There are two main strategies to explore the Internet and find information within: browsing and searching.

Browsing

One of the “problems” of the Internet is that, as a graph, it’s got no centre: the Internet as no centre or place that can be considered as its begin.

There are some initiatives to map the Internet, to index it (like the Open Directory Project, but the speed of growth of the Internet have made them difficult to maintain… and even to use.

If you cannot see the presentation please visit http://ictlogy.net/?p=3337

Searching

  • a web crawler explores the Internet, retrieving information about the content and the structure of a web site;
  • an index is created where the information is listed and categorized, and
  • a query manager enables the user to ask the index and retrieve the desired information.

Web crawlers require that pages are linked to be able to visit them. Ways to prevent web crawlers to explore a web site (besides unlinking) is protection by username/password, use of CAPTCHAs, use of protocols of exclusion (e.g. in robots.txt files), etc.

Protocol of exclusion (robot.txt):

  • Has to be public;
  • Indication, not compulsory;
  • Discloses sensible information;
  • Google hack: intitle:index.of robots.txt

Problems

  • Search engines find sensible information.
  • Content and links are different things.
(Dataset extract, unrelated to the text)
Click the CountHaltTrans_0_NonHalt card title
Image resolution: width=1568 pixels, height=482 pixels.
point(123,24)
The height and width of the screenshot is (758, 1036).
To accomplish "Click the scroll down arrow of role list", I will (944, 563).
A linked content might not be in the same place as the source content where the link is published.
  • Users can link sensible information/contents.
  • Broken links and permalinks: content might be moved but engines/users might track and re-link that content.
  • Outdated versions (cache): to avoid repeated visiting, search engines save old versions of sites (caches), which stand for a specific time even if some content is deleted.
  • Software vulnerabilities:
  • Browsing patterns (case of AOL): what a user does on the Internet can be tracked and reveal personal information.
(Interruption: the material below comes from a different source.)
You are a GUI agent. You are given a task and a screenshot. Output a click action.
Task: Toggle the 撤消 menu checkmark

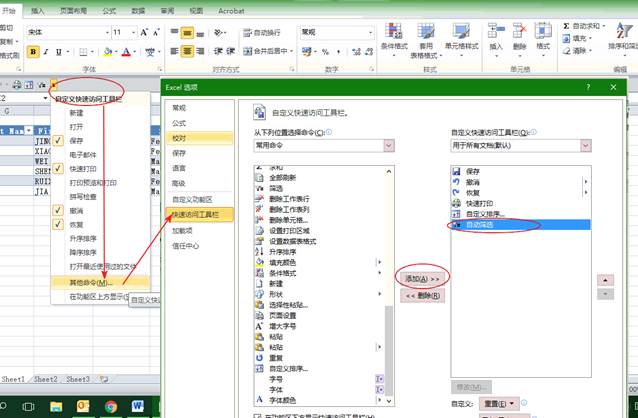pyautogui.click(x=59, y=211)
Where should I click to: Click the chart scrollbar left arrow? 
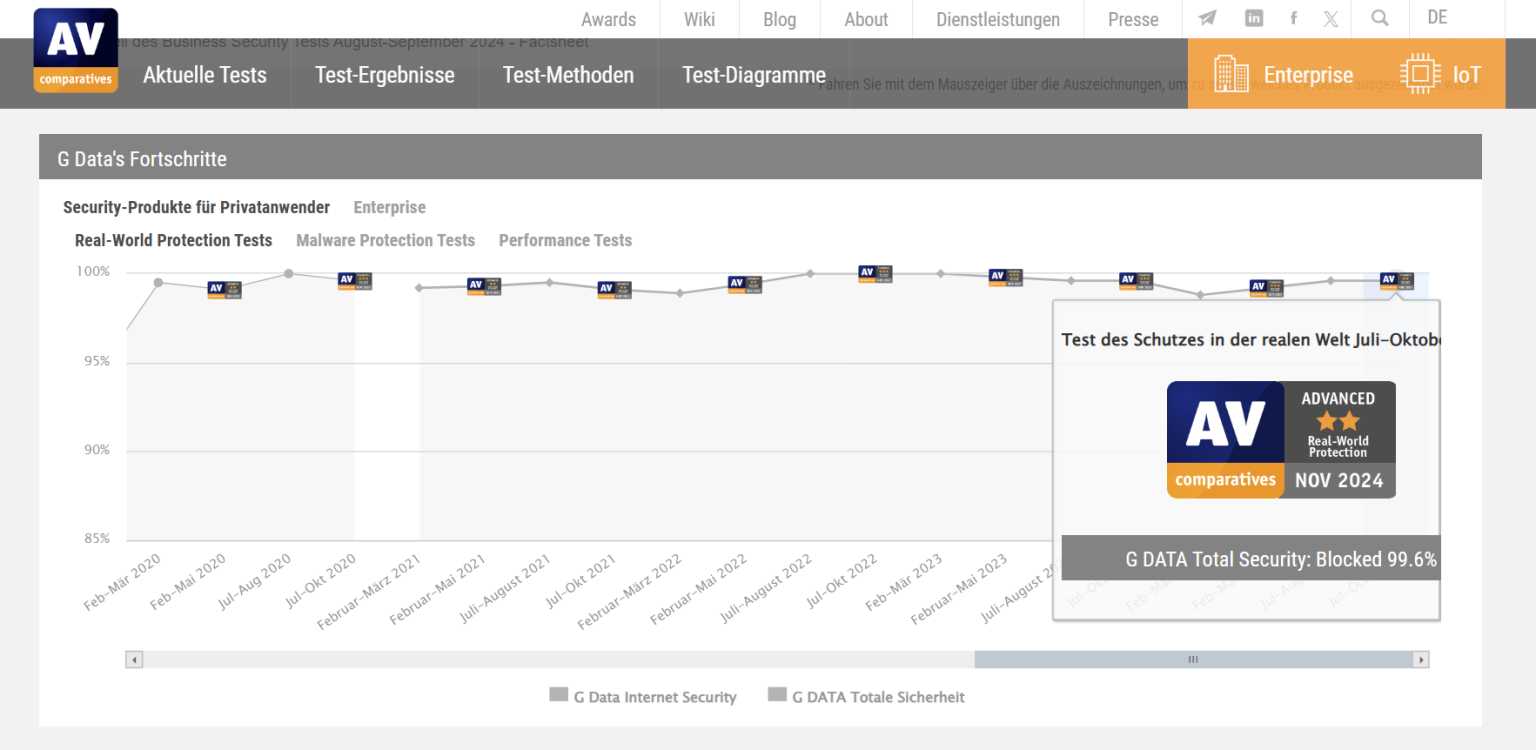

Nowadays, most ways to remain anonymous on the Internet is opting out of services like web crawling by search engines.

With the Web 2.0 things become more complicated. Initiallly, “all” content was originated by the “owner” of a website: you needed a hosting and to directly manage that site. When everyone can create or share content in a very easy and immediate way, the relationship server/hosting-manager-content is not as straightforward as it used to be.

Linking and tagging also complicate even more the landscape. And with the upcoming semantic web, cross-search and crossing data from different sources can make it easy to retrieve complex information and find out really sensible information.

Privacy?

  • Users demand more and more services and are willing to give their privacy away for a handful of candies.
  • Personalization is often on a trade-off relationship with privacy, and people demand more personalization.
  • Opt-in should be the default, but it raises barriers to quick access to sites/services, hence opt-out is the default.
  • An increased trend in egosurfing and aim for e-stardom is accompanied by an increasing trail of data left behind by users.

Liabilities:

  • The creator of content
  • The uploader
  • The one who links
  • The one who tags
  • Search engines
  • End users
  • ISPs
  • Aggregators
  • Developers
  • Social networking sites
  • etc.

Discussion

Ramon Casas points at Google cache and, while being not strictly necessary to run the search engine, it represents an ilegal copy and/or access to content that (in many cases) was removed from its original website. In his example the museum closes at 20:00 but Google leaves the back door open until 22:00.

References

Bruce Kasanoff (2001). Making It Personal: How to Profit from Personalization without Invading Privacy. See a review by Julià Minguillón at UOC Papers.